The problem: Below are the records; collect from them each line containing the string "beside".

Source data:
******

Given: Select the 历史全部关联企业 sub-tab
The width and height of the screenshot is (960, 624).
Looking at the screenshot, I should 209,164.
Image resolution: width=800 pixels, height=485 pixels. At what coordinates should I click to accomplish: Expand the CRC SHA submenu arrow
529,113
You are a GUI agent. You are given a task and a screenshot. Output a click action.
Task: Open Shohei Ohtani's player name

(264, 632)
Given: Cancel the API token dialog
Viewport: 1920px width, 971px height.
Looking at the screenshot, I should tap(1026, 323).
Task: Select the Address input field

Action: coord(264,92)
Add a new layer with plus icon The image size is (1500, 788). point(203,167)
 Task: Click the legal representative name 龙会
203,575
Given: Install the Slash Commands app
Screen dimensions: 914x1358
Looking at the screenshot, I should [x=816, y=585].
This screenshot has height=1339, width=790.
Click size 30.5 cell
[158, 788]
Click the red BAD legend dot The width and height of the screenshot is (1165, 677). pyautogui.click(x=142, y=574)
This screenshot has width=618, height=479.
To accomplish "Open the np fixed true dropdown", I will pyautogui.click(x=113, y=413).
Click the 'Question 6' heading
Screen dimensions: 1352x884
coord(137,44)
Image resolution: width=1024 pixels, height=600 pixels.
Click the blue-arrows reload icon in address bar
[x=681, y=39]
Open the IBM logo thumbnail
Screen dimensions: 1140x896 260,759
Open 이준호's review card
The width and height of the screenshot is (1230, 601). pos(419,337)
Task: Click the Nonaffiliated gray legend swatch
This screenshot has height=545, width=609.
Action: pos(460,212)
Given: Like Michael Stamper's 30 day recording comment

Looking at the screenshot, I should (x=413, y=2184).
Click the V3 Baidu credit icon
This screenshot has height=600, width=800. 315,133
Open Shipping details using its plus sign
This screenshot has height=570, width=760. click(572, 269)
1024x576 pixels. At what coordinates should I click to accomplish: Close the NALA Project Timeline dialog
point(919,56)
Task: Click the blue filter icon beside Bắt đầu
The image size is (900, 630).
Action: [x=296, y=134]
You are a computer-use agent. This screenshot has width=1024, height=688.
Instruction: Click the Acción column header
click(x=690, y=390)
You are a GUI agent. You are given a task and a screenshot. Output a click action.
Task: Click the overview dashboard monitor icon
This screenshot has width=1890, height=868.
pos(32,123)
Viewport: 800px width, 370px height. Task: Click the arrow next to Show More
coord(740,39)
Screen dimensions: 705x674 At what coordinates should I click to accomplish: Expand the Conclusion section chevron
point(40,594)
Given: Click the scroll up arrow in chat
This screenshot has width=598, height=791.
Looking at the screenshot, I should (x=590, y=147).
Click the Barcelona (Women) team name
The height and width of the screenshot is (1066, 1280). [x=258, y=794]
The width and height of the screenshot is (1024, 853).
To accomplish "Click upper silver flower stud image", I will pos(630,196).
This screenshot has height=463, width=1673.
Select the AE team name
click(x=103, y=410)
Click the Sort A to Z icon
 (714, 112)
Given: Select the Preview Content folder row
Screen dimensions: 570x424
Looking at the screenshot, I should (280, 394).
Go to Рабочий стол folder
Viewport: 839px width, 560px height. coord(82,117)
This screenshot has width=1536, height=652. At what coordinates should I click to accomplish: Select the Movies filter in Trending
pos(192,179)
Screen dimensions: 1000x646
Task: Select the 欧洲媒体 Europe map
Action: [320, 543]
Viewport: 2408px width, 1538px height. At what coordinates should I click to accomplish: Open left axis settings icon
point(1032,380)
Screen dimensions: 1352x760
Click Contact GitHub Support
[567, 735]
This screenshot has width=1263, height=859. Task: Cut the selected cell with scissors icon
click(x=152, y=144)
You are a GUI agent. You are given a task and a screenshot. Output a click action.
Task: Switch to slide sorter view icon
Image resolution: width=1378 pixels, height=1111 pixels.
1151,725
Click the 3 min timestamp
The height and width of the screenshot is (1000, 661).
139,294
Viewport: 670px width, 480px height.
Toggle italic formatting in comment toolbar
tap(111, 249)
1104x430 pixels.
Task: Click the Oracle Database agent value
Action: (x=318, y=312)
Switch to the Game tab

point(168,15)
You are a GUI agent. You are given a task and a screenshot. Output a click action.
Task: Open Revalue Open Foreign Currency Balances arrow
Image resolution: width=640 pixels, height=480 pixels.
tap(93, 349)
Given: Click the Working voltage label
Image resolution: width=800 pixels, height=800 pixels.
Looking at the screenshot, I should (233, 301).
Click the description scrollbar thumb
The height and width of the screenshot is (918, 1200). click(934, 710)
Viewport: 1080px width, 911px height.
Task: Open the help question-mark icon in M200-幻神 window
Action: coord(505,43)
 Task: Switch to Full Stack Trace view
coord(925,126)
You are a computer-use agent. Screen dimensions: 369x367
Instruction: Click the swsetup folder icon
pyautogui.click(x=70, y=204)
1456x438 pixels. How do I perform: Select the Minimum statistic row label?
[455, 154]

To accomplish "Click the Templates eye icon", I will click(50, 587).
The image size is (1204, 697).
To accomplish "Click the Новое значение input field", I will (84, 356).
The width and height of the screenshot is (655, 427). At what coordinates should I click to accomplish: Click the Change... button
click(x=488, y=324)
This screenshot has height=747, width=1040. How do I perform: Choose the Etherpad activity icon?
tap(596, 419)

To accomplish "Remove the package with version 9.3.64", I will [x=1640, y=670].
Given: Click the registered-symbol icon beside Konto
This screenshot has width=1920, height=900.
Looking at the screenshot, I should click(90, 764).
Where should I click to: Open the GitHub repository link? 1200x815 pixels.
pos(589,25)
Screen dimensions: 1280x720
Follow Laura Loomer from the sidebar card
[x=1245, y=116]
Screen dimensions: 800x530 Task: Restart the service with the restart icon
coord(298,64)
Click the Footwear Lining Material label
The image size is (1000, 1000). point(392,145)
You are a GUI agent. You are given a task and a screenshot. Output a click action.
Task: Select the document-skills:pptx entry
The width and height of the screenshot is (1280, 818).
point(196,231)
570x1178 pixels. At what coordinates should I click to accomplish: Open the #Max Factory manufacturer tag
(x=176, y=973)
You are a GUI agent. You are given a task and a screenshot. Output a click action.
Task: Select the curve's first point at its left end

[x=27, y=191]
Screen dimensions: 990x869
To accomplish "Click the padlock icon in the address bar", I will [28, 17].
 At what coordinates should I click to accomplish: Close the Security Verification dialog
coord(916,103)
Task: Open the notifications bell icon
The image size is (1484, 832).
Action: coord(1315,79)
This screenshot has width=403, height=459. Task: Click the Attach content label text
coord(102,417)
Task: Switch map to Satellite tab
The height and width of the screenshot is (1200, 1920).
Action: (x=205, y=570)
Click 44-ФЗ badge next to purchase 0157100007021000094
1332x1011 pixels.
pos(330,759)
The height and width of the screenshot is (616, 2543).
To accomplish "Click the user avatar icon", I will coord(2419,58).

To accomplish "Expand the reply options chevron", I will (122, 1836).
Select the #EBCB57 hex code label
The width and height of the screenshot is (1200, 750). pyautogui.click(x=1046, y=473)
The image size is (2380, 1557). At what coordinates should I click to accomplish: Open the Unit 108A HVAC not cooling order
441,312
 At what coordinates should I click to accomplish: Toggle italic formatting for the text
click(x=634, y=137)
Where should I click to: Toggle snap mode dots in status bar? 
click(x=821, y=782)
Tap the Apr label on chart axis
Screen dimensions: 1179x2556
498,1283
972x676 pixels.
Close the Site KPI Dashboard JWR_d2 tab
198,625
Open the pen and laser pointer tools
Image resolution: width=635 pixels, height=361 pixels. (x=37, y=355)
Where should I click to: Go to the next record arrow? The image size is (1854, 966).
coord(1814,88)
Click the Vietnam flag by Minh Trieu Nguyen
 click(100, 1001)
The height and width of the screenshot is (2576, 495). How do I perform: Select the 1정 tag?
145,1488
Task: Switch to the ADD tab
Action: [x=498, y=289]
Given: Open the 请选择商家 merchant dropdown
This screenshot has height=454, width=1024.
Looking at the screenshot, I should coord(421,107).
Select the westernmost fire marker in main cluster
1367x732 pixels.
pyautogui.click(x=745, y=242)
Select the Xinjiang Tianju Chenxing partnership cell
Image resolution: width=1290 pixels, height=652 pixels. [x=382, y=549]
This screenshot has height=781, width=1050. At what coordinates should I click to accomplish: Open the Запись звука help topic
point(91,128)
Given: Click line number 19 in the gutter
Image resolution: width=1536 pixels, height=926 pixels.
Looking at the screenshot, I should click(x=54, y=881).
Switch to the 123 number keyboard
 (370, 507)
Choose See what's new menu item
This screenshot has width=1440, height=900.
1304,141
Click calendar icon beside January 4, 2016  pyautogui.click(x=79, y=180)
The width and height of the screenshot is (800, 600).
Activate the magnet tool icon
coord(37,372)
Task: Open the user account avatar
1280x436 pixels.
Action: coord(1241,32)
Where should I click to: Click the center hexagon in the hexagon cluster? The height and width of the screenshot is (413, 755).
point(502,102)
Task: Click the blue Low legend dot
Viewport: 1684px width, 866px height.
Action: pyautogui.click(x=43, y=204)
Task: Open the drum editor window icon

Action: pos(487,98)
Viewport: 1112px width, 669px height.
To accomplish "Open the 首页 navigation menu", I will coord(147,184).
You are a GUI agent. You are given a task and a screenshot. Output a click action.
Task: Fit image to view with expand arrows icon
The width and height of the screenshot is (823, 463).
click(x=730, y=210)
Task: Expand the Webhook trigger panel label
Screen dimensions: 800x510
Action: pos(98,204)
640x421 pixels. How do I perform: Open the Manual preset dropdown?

******

Result below:
Task: Click the blue filter icon beside Bắt đầu
Given: Click the registered-symbol icon beside Konto
Click calendar icon beside January 4, 2016  pyautogui.click(x=79, y=180)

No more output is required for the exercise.